Il est évident que malgré ses mérites le modèle du logiciel libre ne peut éluder durablement la question de la rémunération du travail intellectuel que représente la production industrielle de code informatique. N’oublions jamais le principe anglo-saxon : TANTSTAAFL *!
* "There Ain't No Such Thing As A Free Lunch" http://en.wikipedia.org/wiki/TANSTAAFL
Sources :
- « La construction des modèles du libre « Stéphane Couture, Université du Québec, 2006
- « Le projet Linux est-il un modèle possible d’entreprise innovante » Julien Tayon, 2002
Bien content de vous lire et de voir que vous êtes de retour de vacances. Le monde du libre a certes beaucoup évolué mais le monde propriétaire lui-même n'est pas resté immobile. La preuve, puisqu'on a parlé de Microsoft: l'invitation de Microsoft à Mozilla de s'installer dans ses labos pour la compatibilité de Firefox et Thunderbird à Windows Vista. Quel changement !
Rédigé par : alnoor | 27 août 2006 à 12:05
A propos de ce "principe", bien évidement Anglo-saxon.
Les repas gratuits ! la nature en est prodigue. les repas offerts ou partagés sont souvent les meilleurs ! Ce "principe" est une profession de foi, émise par des rapaces. En fait le "libre" que je préfére appeler "ouvert" ne fait que remettre en lumiére la nécessaire convivialité, collaboration, hospitalité, sans lesquelles on ne peut se prétendre civilisés. Plus prosaîquement, il n'est plus possible aujourdhui d'accepter qu'un système d'exploitation répandu soit la propriété exclusive d'une entreprise sans qu'aucun contrôle ne puisse être exercé par la communauté. La est l'enjeu du libre, l'informatique est aujourdhui un domaine public, cela nécessite un contrôle et des contre-pouvoirs. Nous mettons suffisament de temps et d'argent la dedans pour y avoir un droit de regard. Et c'est bien contre ce droit de regard que les lobbys industriels tentent d'imposer leur "propriété intellectuelle".

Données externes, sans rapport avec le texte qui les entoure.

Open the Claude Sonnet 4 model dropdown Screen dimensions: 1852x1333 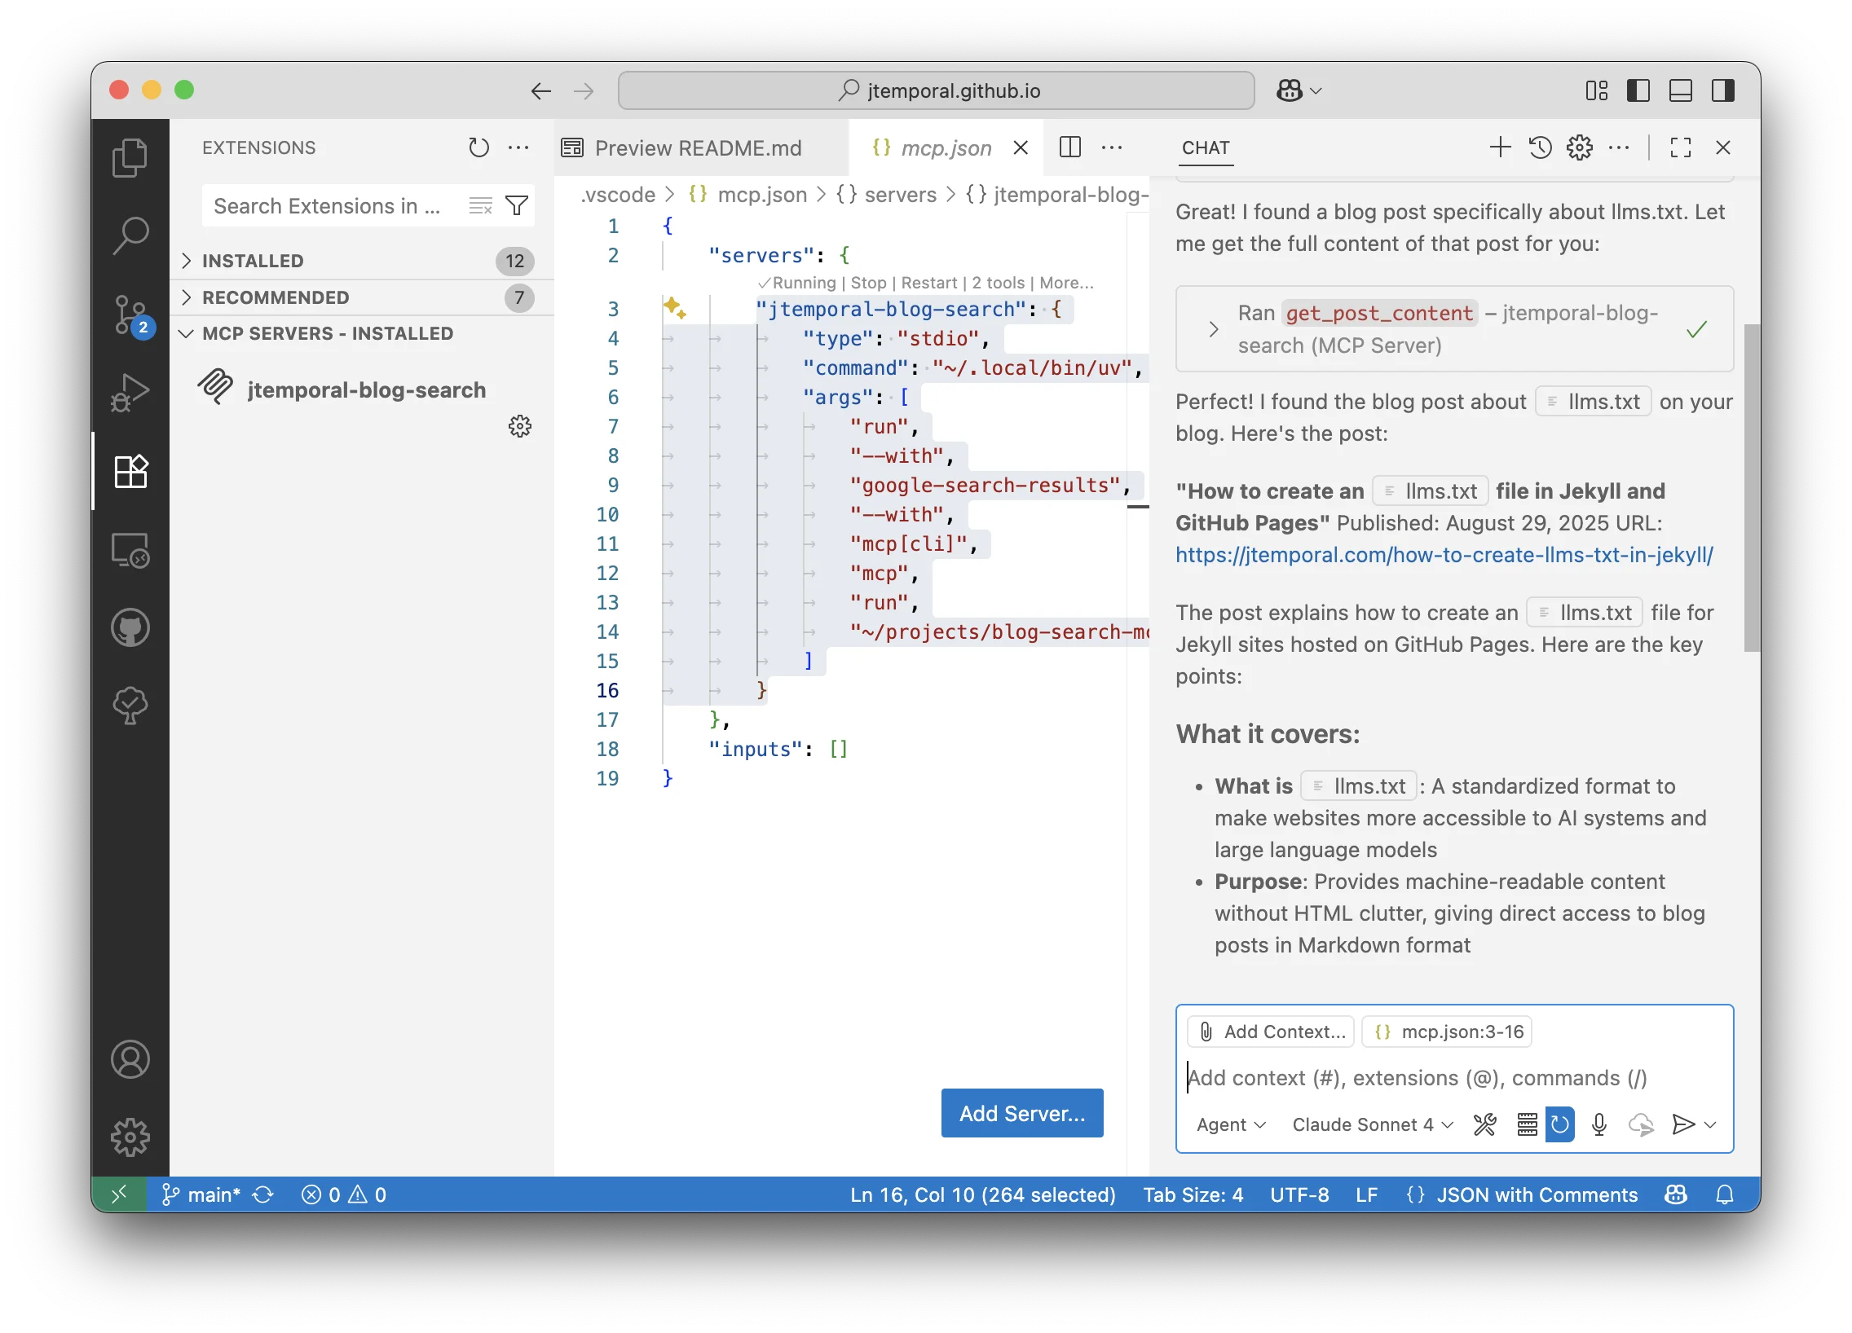coord(1370,1124)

Que Paris et la france soient emblématiques de la liberté de penser (et de la libre circulation des idées) cela n'est pas nouveau, réjouissons nous si tel est toujours le cas.

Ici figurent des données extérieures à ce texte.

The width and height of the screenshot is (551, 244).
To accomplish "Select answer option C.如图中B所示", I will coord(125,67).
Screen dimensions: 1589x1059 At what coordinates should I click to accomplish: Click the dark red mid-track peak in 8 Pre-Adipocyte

Rédigé par : jack | 30 août 2006 à 13:28
Jack, vous êtes animé par une conviction idéaliste, ce qui n'est pas grave, mais ceci pose un redoutable problème technique. Sur quelle base - éthique, juridique, politique ? - pouvez-vous affirmer qu'un "système d'exploitation répandu" doive tomber sous le contrôle de la communauté. Quelle communauté organisée pourrait assumer une telle responsabilité ? Avec quelle légitimité ? Et qui contrôlerait les contrôleurs ? Ce n'est pas un problème nouveau et il n'existe, à ce jour, que deux solutions testées à grande échelle : la socialisation (avec des degrés divers) ou le marché. On connaît les limites de l'une et de l'autre.